April 8, 2026 · 7 min read

Why AI forgets conversations

A clear explanation of context windows, session statelessness, and why AI memory is fundamentally an engineering problem — not a model intelligence problem.

If you've used ChatGPT, Claude, or any major AI assistant for more than a few days, you've run into the same wall: the model brilliantly helps you yesterday and has no idea who you are today. You re-explain your project, paste your code again, and remind it of decisions it already helped you make. That isn't bad luck. It's how these systems are built.

Understanding why AI forgets is the first step toward fixing it — and toward building workflows that don't depend on luck or repetition.

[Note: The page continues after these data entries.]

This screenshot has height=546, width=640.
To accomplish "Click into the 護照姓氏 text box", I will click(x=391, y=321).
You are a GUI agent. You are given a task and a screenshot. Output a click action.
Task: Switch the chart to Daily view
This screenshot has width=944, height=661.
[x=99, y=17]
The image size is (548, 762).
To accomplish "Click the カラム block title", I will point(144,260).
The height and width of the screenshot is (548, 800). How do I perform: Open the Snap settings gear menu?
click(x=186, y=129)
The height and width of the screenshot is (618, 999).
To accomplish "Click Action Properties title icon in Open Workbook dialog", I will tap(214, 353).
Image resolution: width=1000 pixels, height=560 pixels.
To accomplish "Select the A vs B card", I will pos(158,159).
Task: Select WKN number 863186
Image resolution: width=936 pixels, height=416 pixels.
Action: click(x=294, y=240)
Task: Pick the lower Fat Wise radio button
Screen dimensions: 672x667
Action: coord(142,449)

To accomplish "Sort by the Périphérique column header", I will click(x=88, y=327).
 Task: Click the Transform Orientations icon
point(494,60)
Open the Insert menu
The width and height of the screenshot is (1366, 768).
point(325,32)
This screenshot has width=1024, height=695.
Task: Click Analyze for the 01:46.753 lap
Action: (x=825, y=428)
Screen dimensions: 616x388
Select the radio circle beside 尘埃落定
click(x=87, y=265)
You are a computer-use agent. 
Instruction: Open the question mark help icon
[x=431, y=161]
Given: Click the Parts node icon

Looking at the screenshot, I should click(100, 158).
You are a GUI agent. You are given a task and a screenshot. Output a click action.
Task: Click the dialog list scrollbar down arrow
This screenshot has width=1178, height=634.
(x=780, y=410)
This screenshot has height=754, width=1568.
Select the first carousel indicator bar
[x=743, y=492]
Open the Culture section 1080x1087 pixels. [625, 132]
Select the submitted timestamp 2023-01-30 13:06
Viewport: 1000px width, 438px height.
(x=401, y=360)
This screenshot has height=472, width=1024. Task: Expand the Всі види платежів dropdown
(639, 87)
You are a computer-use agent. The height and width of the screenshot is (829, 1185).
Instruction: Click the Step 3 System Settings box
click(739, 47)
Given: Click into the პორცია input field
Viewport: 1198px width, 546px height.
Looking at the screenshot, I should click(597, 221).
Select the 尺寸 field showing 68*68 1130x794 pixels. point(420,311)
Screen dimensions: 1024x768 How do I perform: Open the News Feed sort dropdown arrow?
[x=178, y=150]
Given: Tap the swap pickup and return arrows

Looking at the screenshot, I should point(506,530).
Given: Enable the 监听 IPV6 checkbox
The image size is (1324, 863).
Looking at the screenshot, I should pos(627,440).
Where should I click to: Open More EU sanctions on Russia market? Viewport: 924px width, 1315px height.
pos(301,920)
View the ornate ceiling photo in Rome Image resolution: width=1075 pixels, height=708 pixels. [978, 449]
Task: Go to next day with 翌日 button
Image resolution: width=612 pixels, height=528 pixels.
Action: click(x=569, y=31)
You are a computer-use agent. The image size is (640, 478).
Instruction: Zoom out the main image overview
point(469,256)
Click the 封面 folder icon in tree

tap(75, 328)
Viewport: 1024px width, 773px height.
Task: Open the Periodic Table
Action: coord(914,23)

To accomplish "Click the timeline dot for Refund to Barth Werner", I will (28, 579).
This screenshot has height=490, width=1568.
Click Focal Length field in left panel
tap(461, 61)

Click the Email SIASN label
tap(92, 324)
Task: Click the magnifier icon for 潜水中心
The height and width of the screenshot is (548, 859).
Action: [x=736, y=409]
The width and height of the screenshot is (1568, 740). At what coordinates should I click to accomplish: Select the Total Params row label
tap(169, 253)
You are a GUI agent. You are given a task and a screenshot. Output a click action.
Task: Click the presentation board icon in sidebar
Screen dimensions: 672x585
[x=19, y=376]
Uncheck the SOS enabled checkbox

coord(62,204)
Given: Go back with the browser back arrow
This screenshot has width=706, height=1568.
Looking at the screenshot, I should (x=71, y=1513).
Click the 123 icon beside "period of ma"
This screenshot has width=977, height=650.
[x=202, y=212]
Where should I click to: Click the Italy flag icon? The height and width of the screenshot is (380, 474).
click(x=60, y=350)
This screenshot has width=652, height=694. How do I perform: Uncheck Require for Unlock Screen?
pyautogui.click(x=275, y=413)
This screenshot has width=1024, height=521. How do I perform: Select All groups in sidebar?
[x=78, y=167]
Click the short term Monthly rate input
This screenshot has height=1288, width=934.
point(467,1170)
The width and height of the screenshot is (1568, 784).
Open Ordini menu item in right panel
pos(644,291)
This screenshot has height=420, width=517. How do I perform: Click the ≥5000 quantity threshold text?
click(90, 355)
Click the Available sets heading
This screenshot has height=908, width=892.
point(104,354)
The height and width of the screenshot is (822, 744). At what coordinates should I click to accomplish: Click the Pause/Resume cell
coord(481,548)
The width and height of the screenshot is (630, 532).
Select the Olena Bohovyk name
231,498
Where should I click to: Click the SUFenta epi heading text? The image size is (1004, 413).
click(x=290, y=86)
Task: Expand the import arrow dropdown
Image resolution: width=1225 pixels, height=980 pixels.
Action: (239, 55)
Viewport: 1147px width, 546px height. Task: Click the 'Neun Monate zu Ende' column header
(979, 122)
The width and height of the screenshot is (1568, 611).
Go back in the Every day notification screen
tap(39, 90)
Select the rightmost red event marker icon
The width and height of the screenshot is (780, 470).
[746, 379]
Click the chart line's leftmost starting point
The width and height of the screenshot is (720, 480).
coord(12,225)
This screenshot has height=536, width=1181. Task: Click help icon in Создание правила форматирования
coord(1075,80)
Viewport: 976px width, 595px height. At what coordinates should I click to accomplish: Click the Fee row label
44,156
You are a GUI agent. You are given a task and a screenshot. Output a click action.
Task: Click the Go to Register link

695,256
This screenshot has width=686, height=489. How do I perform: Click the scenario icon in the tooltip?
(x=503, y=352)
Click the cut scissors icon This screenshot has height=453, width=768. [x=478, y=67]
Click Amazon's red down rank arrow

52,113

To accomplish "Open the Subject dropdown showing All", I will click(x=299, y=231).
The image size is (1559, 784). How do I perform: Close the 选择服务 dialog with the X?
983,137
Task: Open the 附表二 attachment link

LLMs are stateless by default

A large language model, on its own, has no memory between requests. Every API call is a fresh transaction. The provider takes whatever you sent — your prompt, your system instructions, the conversation history they chose to forward — and runs it through the model. When the response comes back, the model has no continuing notion of you. It doesn't store anything. It doesn't 'know' it just talked to you.

The illusion of memory in a single chat is created by the application layer. ChatGPT's chat UI, Claude's chat UI, and most assistants append earlier messages to your new prompt before sending it to the model. That's the entire trick. Memory is just history being re-sent.

Context windows have hard limits

Even when an app re-sends history, it can only re-send so much. Every model has a context window — the maximum number of tokens (roughly, word fragments) it can take in at once. Once your conversation grows beyond that limit, something has to give: older messages get truncated, summarised, or silently dropped.

Context windows have grown enormously — modern frontier models handle hundreds of thousands of tokens — but they're not infinite, they're not free, and they don't span sessions. The moment you close the conversation and start a new one, the window resets to zero.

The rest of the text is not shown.